When troubleshooting any computer part patience and being thorough are the key to success. Troubleshooting the motherboard is no different in this respect. When attempting to boot up a computer and there is no beep, a series of beeps, or nothing happens when the power button is pressed, there are a few areas that can be checked that are most likely the culprits. First off, it is important to distinguish whether the computer you are working on is one that has been newly built and this is the first attempt to boot it, or whether this is a computer that has been working in the past and now no longer is. The reason this distinction is made is that if you are attempting to boot a computer with a new motherboard for the first time, there is always the chance that the motherboard or another component is simply defective coming from the manufacturer, whereas with an older computer that has been working in the past, you know that at one time all the components have worked properly and that something must have changed to cause this issue.

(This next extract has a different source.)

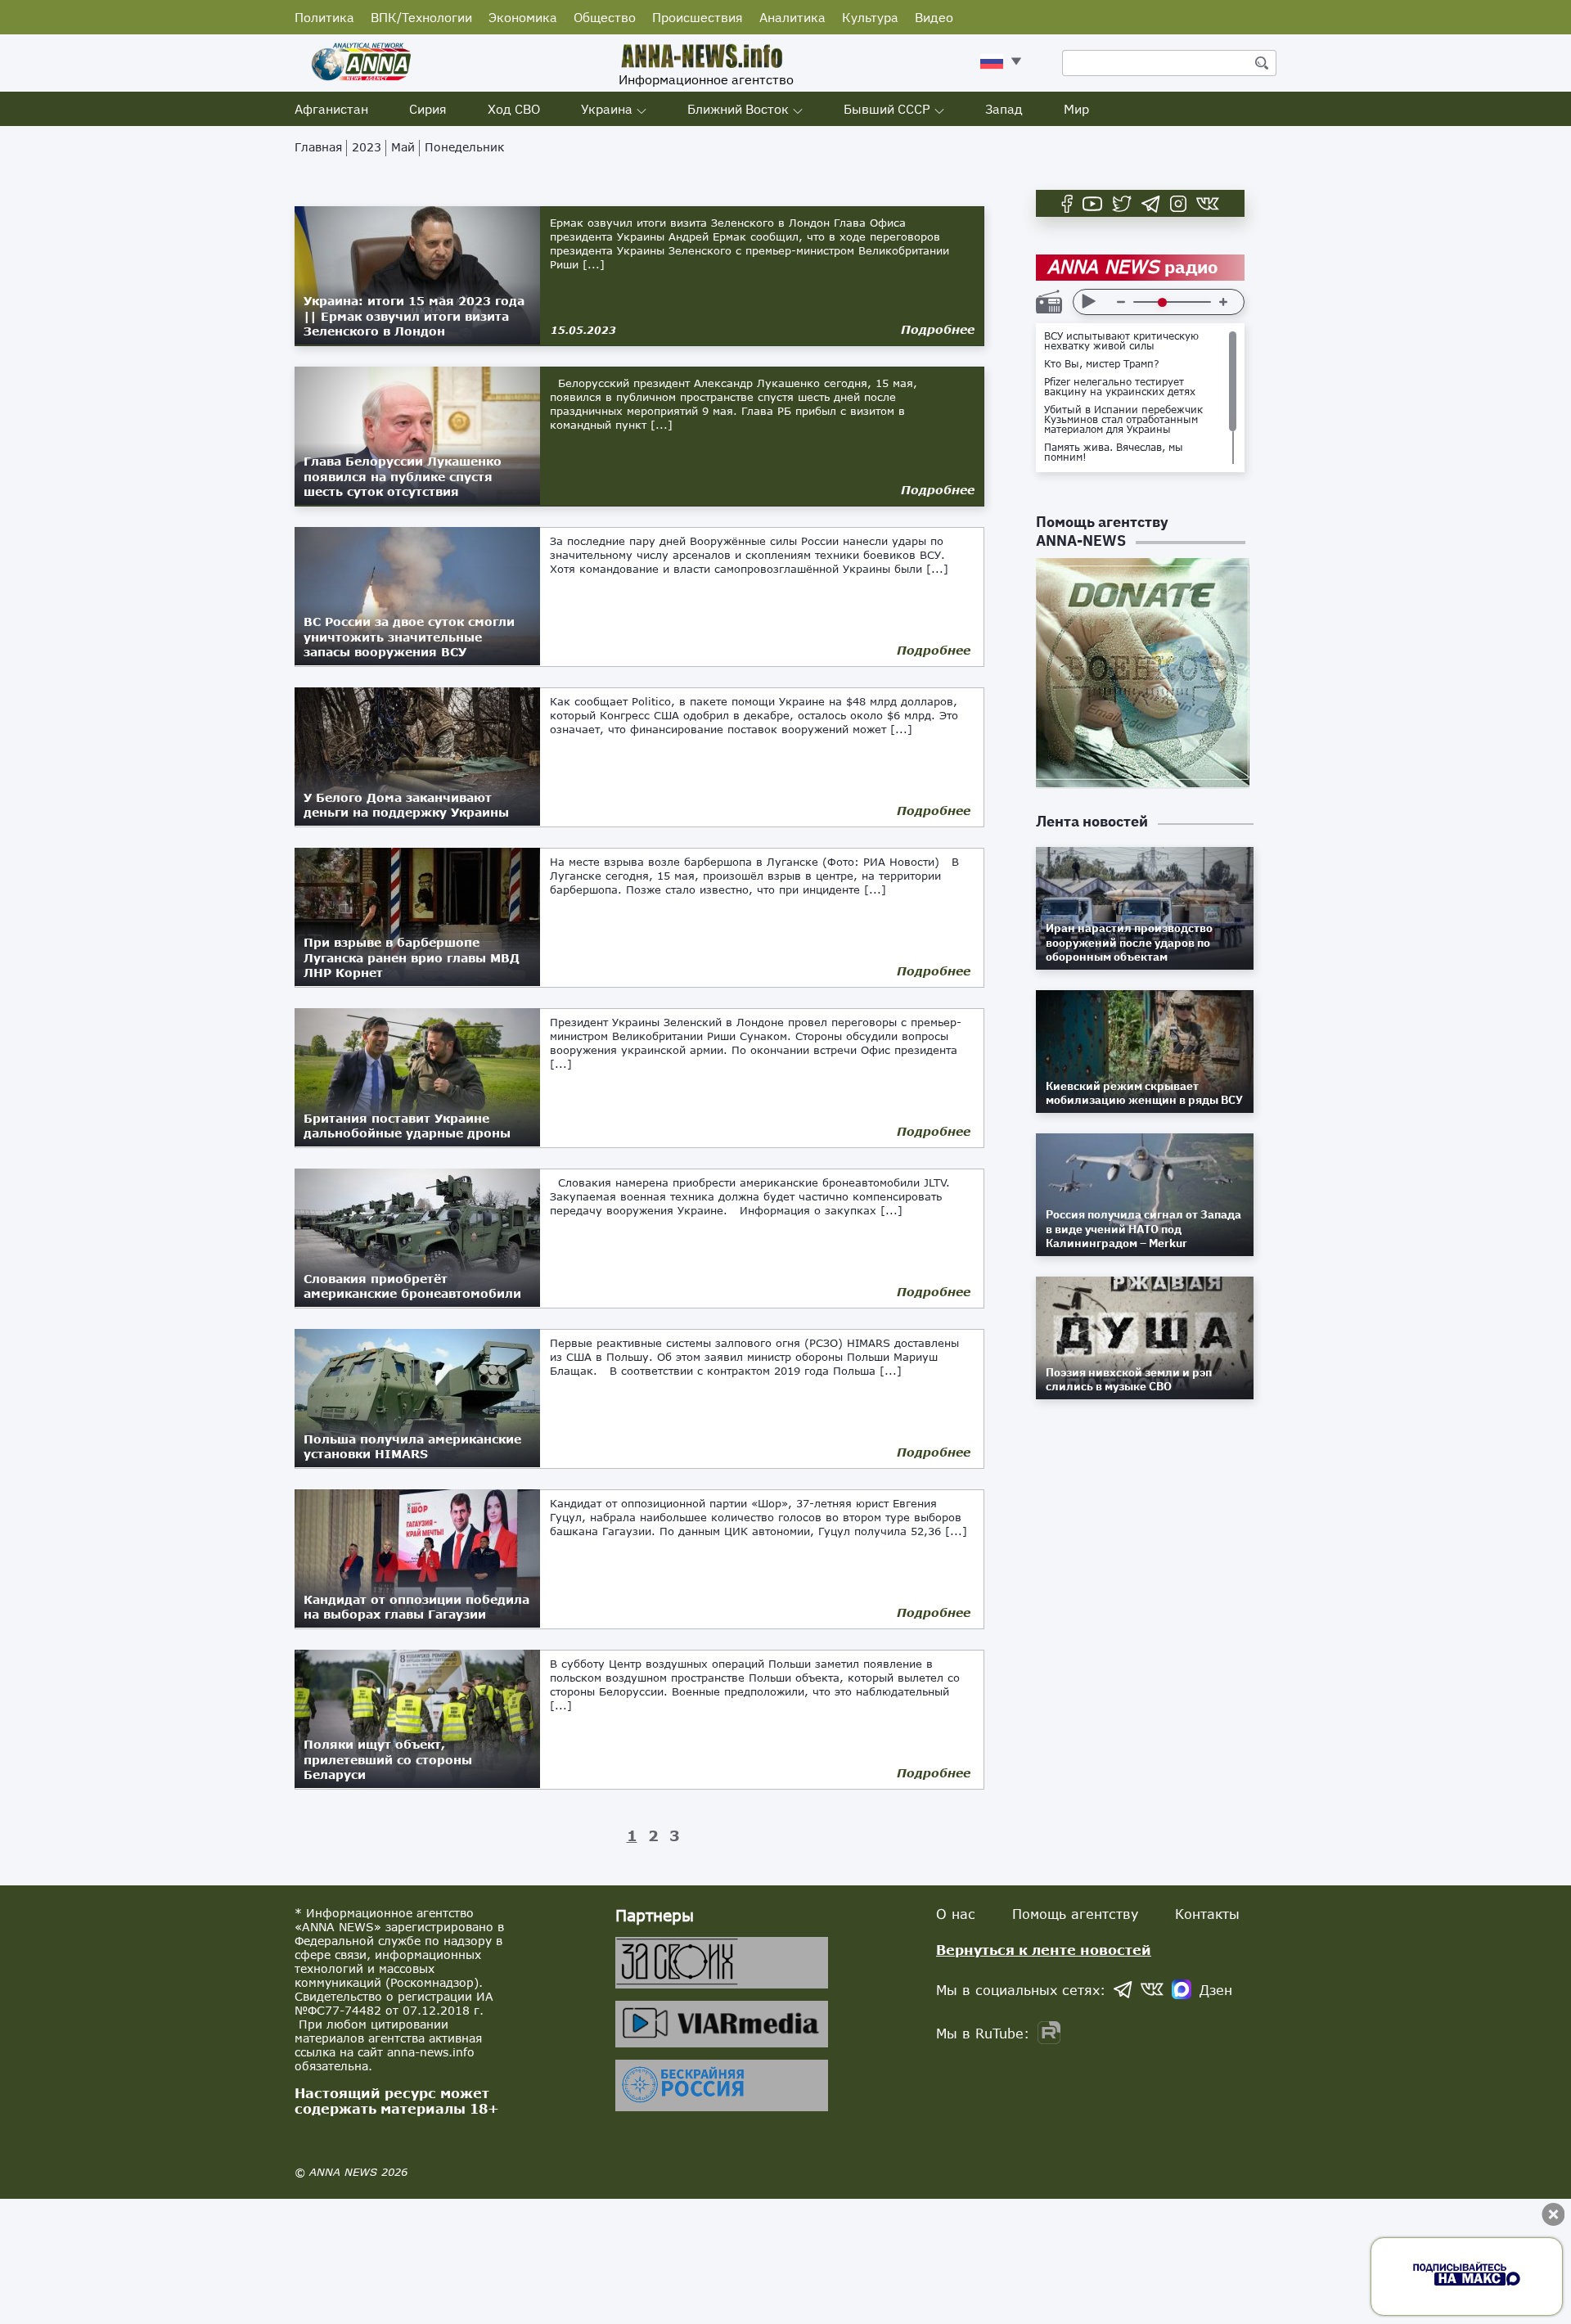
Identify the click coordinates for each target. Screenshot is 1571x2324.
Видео (934, 17)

Whenever troubleshooting it is always best to check the simplest solutions first. If there seems to be no power at all when pushing the computer’s power button this is most likely an electrical issue. Cables can come loose for a variety of reasons and it is a simple task to check all the connections to ensure they are all properly seated and plugged into the correct ports. Along with checking the cables within the system, it is also important to check the power at the wall outlet. It is possible that there is an issue there or that the computer is not properly plugged into the outlet or surge protector. It is also important to check the power supply. “Is the switch on the rear of the case on? Is the dual voltage selector switch set correctly? Are the power supply connectors securely connected?” (Andrews, J., Dark, J., & West, J, p. 198.) If the answer to all these questions is yes, it is very possible that it is a bad power supply. An easy way to check if this is true would be to swap out the power supply for another that you know for certain is good.
Andrews, J., Dark, J., & West, J. (2017). CompTIA A+ Guide to IT Technical Support. Boston: Cengage Learning.